Another point of discontinuity from other authors is the thesis for which income in the Yangzi delta were noticeably higher than England in 1620. However, Allen supposed that Yangzi delta agricultural labor productivity was static between 1600 and 1800, while English and Dutch productivity caught up. He estimated that, in early 1800s, agricultural labor productivity in the delta was at 90% of English levels.
3.4 Gregory Clark: The survival of the richest
Clark (1957) suggested an interesting thesis for explaining the divergence in his book titled “A Farewell to Alms”. He studied the relationship between income and birth rates by analyzing English wills. He found that rich people had a reproductive success if compared to poorest classes.
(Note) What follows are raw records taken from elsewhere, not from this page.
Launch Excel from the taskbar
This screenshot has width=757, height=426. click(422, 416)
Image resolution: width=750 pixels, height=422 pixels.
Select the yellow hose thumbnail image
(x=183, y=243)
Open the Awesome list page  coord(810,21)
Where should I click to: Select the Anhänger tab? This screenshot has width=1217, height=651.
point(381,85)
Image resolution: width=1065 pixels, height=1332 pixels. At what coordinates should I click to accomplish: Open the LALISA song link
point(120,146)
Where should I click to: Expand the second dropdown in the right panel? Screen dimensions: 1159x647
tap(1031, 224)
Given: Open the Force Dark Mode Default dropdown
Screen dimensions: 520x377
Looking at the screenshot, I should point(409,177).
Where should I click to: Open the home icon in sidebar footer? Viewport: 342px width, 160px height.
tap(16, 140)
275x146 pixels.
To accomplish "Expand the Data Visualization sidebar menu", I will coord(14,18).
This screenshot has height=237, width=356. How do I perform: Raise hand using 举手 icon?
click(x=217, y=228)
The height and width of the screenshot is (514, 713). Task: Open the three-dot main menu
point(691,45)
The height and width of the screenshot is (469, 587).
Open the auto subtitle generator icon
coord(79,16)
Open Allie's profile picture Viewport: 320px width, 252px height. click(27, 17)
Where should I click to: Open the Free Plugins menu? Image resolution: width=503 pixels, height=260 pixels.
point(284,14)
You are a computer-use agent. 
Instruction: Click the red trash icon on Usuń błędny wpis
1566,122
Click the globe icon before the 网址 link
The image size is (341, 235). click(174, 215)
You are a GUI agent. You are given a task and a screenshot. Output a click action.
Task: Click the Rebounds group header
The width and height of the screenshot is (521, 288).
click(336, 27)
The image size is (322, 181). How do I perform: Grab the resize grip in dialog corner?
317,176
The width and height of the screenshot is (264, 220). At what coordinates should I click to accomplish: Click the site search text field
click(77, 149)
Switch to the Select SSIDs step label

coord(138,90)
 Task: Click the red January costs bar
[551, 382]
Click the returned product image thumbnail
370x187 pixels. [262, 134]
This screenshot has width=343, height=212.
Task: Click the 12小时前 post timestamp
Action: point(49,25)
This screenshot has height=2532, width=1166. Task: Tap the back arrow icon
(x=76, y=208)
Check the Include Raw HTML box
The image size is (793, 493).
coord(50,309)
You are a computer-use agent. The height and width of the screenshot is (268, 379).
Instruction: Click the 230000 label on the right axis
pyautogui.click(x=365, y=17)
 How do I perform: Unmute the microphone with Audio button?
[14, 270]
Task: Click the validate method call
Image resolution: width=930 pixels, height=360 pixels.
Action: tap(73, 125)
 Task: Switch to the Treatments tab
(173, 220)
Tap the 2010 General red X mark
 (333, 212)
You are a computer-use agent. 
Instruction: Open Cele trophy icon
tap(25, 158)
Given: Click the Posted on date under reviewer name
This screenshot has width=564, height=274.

Since this kind of divergence started from the Middle Ages, the share of rich people obviously increased over the time leading to the so-called “survival of the richest” (instead of the fittest, as suggested by Darwin). This abundant of rich people had then to slide down the social hierarchy to find work, because during the Malthusian period population and wages were constant over the time. Consequently, Clark suggested that today’s population is largely descendent from the economic upper classes of the Middle Ages.
The consequences of this theory are surprising. According to Clark, the genes linked with those classes began to spread and population became better mentally equipped. Consequently, man was genetically adapting to the modern world and properly this genetic change led to the Industrial Revolution. This final thesis can be considered somehow racist, but other authors found even some empirical evidences against it. However, we will not focus on that.
To conclude, Clark explained the origins of the Great Divergence through a change in the structure of the English population that started from the Middle Ages. At the opposite, he suggested that Chinese richer classes were infertile and did not experience a reproductive advantage. For this reason, Chinese economy and living standards remain lower than those of Britain.